WORK TASK
Transcribe only the lines from the one containing "The image size" through the final line of the entries below, exactly, and exclude the pictures.

DATASET RECORDS
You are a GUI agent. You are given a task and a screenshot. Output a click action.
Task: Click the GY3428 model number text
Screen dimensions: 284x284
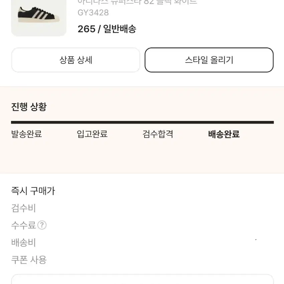point(93,13)
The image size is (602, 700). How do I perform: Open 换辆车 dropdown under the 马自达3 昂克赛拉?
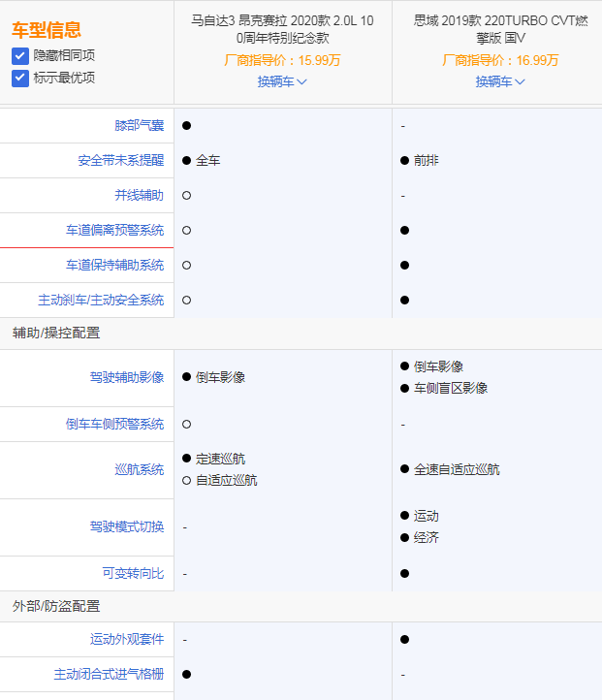pos(282,82)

EXERCISE RESULT
The image size is (602, 700). How do I perform: Open 换辆车 dropdown under the 马自达3 昂克赛拉?
pos(282,82)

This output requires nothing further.